Démonstrateur en vue pour le sorgho

Publié le 28 octobre 2018

Ils étaient 26 membres de la filière Sorgho, réunis le 9 octobre dernier à Auzeville-Tolosane, pour débattre des atouts de la plante et des freins à lever pour assurer son déploiement. Avec le sorgho, les préjugés ont la vie dure. Derrière les sempiternels tanins, que la recherche variétale a exclu de la production française depuis près de 30 ans, de nombreux freins restent présents, aussi bien d’ordre technique (mauvais précédent cultural, complexe à désherber, prix d’achat au producteur peu élevé, faible tolérance au froid, besoin d’une étape de séchage) que liés à un déficit d’image (production éloignée des utilisateurs finaux ; volumes produits restreints.
Consciente de ces limites, l’interprofession Sorghum ID a donc décidé de réunir les acteurs de la filière en Occitanie et Nouvelle-Aquitaine  afin de proposer des pistes de développement. Semenciers, chercheurs, instituts techniques, distributeurs, producteurs et fabricants d’aliments avaient répondu à l’appel. Ils ont fait  appel au pôle de compétitivité Agri Sud-ouest innovation (ASOI), pour les accompagner dans leur démarche et si besoin monter les dossiers de financement des projets qui émergeront de la réflexion. Les échanges entre les 26 participants ont nourri les débats.
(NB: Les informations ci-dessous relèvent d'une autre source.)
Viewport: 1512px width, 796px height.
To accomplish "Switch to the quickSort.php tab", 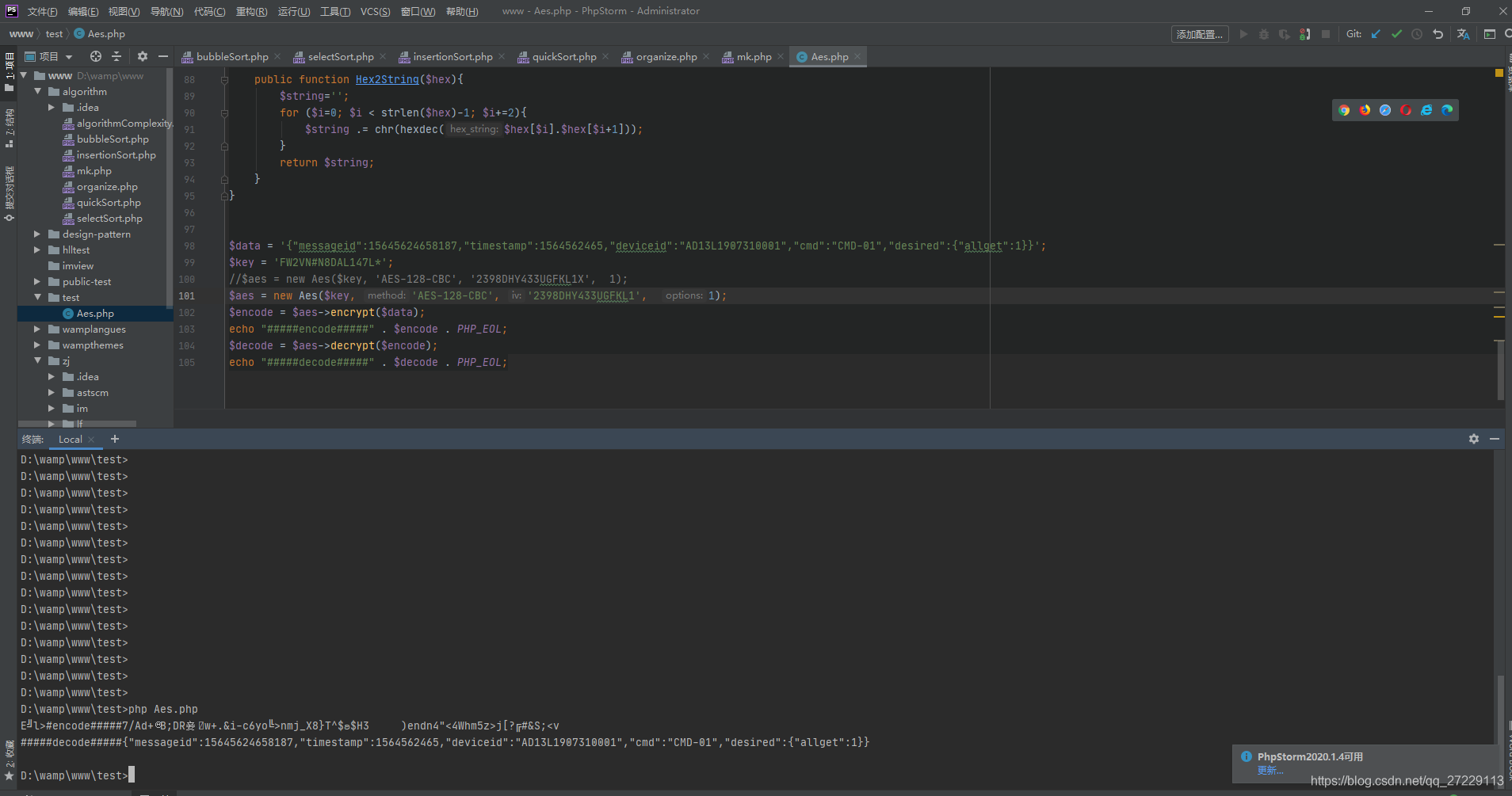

Ils ont permis d’identifier les forces du sorgho : avec son besoin en eau modeste, sa résistance aux nématodes et aux chrysomèles, son stockage du carbone dans le sol, son IFT (Indice de fréquence de traitement) inférieur à d’autres cultures), son utilisation potentielle en alimentation humaine et la proximité
de l’Espagne pour accroître les débouchés, le sorgho présente des atouts indéniables.

Produire plus

Différents leviers existent face au déficit d’image et aux difficultés techniques soulevées : motiver les transformateurs, afin qu’ils dynamisent l’ensemble de la filière ; développer les débouchés locaux ; créer une charte ou
un label, après avoir identifié un caractère de différenciation du produit ou une certification « verdissement », qui pourrait servir dans le cadre de la Pac. Le premier enjeu consiste pour l’heure à produire plus, pour développer le marché et l’intérêt des industriels. Pour augmenter les volumes de production, qui oscillent entre 300.000 et 350.000 tonnes par an, l’alimentation animale, débouché actuel majeur, semble incontournable.